Coaches then took the guests to hotel some kilometres on the outskirts of town. The celebrations could begin in earnest. Games, toasts, songs, food, drinking, dancing. The sharing of bread, salt and wine is an important feature of a Polish wedding, where the parents of the newly married couple give them rye bread (may you never go hungry), sprinkled with salt (may you overcome bitterness in life), and a glass of vodka (may you enjoy the sweetness of life). When the couple enter the reception, the guests sing a song which is also sung at birthdays:
Sto lat, sto lat niech zyje, zyje nam,
Sto lat, sto lat niech zyje, zyje nam,
Jeszcze raz, jeszcze raz,
niech zyje, zyje nam, niech zyje nam….
Good health, good cheer, may you live a hundred years,
one hundred years….

Some highlights I remember:
- A dance in a circle where you hold the ear of the person next to you.
- A drinking song which includes each month of the year, and then drinking a toast to each birthday for each person in this month.
- The decorations – it’s amazing what you can do with fabric and balloons.
- An old song which is explained to me as being about: ‘Hey guys, remember the good old days before you were married, remember what times we had when we were single and could stay out drinking all night and not worry about coming back to the wife?’ This was a very popular song with the guys, who dance in a circle, tearfully emoting every heartfelt sentence.
- The showband. Heroic efforts. Non-stop entertainment and MC-ing.


In preparation I was encouraged to watch the 2004 film ‘Wesele’ (The Wedding), written and directed by Wojciech Smarzowski. A black comedy in which the father of the bride tries to keep control of everything. It involves drinking, games, music, dancing, bribery, local gangsters and – of course – everything does not go to his plan.
This wedding was not quite like that. At the reception, I sat next to 9 year old Kajtek, who decided to teach me Polish. He was concerned I was leaving on Sunday and wouldn’t know enough Polish to get back to Warsaw. Don’t worry, I said, I’ll just follow your Auntie. Nevertheless, he took my notebook and he started to construct a Polish-English Dictionary for me. (Not sure when I’ll need an armata though.)

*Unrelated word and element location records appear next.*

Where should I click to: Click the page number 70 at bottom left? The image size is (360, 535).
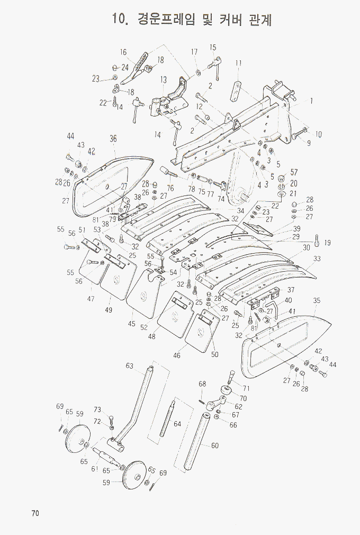pyautogui.click(x=35, y=513)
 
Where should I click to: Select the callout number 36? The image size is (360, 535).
pyautogui.click(x=113, y=139)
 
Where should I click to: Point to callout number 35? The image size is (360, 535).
pyautogui.click(x=317, y=301)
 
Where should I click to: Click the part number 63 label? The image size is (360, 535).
pyautogui.click(x=129, y=365)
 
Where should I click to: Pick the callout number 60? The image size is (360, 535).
pyautogui.click(x=214, y=445)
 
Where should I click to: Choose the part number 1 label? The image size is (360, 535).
pyautogui.click(x=312, y=100)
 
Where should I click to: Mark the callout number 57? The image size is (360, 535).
pyautogui.click(x=294, y=173)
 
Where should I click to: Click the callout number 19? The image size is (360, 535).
pyautogui.click(x=327, y=243)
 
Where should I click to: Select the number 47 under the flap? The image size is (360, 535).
pyautogui.click(x=91, y=299)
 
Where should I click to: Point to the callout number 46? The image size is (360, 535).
pyautogui.click(x=177, y=355)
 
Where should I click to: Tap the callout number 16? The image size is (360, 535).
pyautogui.click(x=123, y=52)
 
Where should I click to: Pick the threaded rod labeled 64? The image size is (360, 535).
pyautogui.click(x=171, y=419)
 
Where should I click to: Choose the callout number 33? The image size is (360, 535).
pyautogui.click(x=317, y=258)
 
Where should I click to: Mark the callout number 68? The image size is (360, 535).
pyautogui.click(x=202, y=384)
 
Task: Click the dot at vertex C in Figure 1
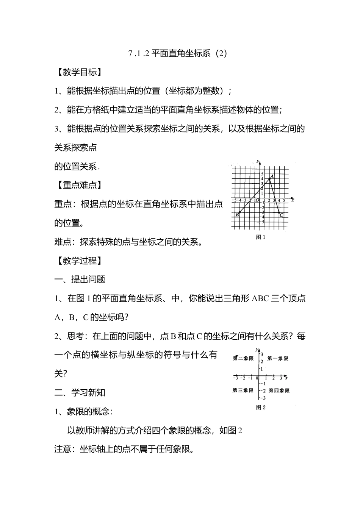(279, 214)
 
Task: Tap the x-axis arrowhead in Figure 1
(291, 198)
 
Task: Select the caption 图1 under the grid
(261, 237)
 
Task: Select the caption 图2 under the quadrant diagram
(261, 408)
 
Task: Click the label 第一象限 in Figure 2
(278, 358)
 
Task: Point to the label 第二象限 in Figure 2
(243, 358)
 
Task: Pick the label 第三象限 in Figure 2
(243, 390)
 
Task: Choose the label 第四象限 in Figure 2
(279, 390)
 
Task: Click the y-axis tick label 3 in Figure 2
(261, 354)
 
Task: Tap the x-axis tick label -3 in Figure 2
(236, 378)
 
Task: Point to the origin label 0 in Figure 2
(257, 378)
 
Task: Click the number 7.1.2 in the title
(139, 53)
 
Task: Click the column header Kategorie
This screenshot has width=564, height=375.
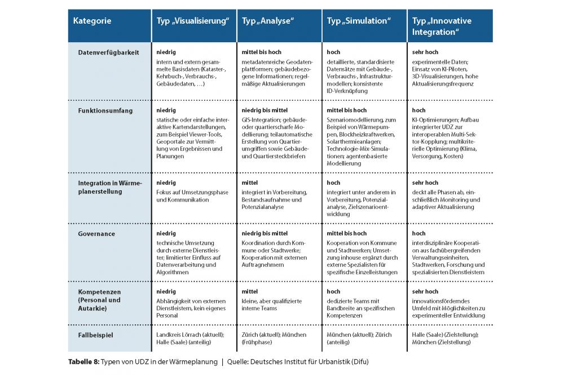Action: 92,21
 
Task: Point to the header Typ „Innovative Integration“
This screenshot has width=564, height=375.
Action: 442,26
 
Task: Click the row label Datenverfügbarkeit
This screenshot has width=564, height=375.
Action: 108,52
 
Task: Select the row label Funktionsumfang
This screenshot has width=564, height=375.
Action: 105,110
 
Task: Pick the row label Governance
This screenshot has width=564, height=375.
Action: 97,233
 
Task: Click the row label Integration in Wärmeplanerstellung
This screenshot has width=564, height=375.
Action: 111,187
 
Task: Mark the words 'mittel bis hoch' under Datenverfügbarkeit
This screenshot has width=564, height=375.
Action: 261,52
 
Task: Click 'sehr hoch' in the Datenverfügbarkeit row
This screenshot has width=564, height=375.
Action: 425,52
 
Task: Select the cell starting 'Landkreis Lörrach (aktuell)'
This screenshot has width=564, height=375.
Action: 190,338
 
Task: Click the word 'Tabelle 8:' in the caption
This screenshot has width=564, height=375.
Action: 83,361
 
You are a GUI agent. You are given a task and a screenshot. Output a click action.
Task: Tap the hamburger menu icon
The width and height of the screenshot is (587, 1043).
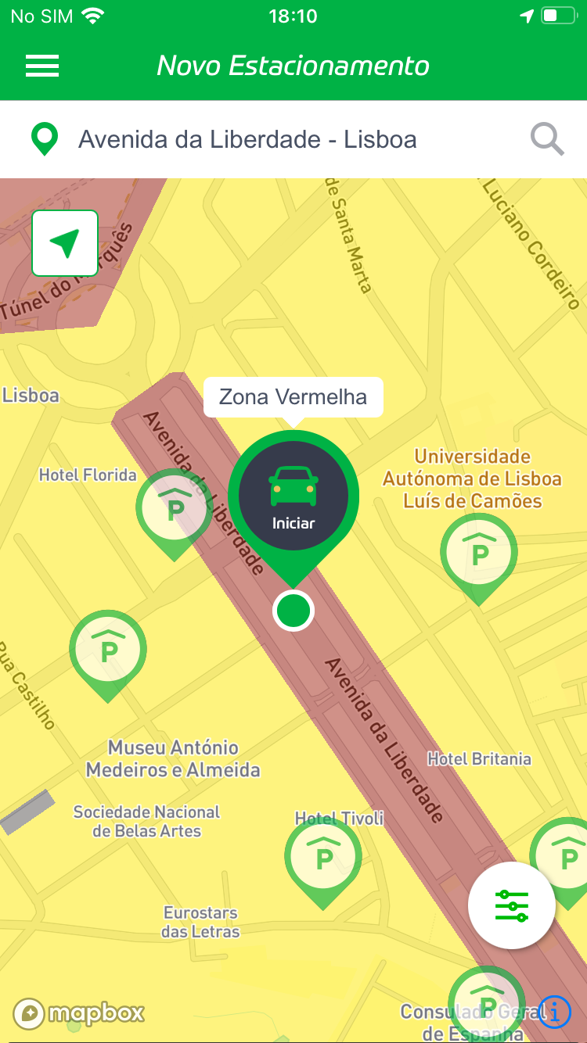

The party continued into the night, and continued into the next afternoon. It looked as if some people had not slept. In the middle of the night there was even the traditional fight, when some of the women from Szczecin took exception to the women from Warsaw – it was some kind of argument over fashion sense. The men step in, coats are removed, exception is taken to some comment or other. The band, still alert, strike up a popular drinking song and the men are dancing and singing together instead of fighting. I swear it’s another version of ‘Boys, remember the good old days…’ My head is a little hazy at this point. I could be dreaming all this. The train back to Warsaw is overcrowded, standing all the way, packed like sardines, but passage is eased with a bottle of home-made vodka from the sailors in Szczecin.
Postscript: a reader, a writer himself, writes:
You’re doing fine with Polish in general:) One thing just came to my mind, that you could mention in a few words in the Vodka Project (however I don’t how wide span of this subject you have chosen). I mean the so called wedding vodka. It is quite an ambiguous topic: on the one hand wedding vodka used to be drunk heavily by the wedding party guests, they were also often given a bottle to take home. On the other hand this was an illegal alcohol made God-knows-where and by whom in large quantities and the most murky thing about it is, that in most regions it was fully controlled by the regular mafia, not some canny little gray-sphere entrepreneurs but the guys who were dealing with drugs, ransom harassment or human trafficking. And it was a big deal for them, worth millions of untaxed zlotys. So we got happy couples and weddings on the one hand and gloomy no-neck-guys with square faces and baseball bats on the other.
This, in part, you will see in the above mentioned film ‘Wesele’.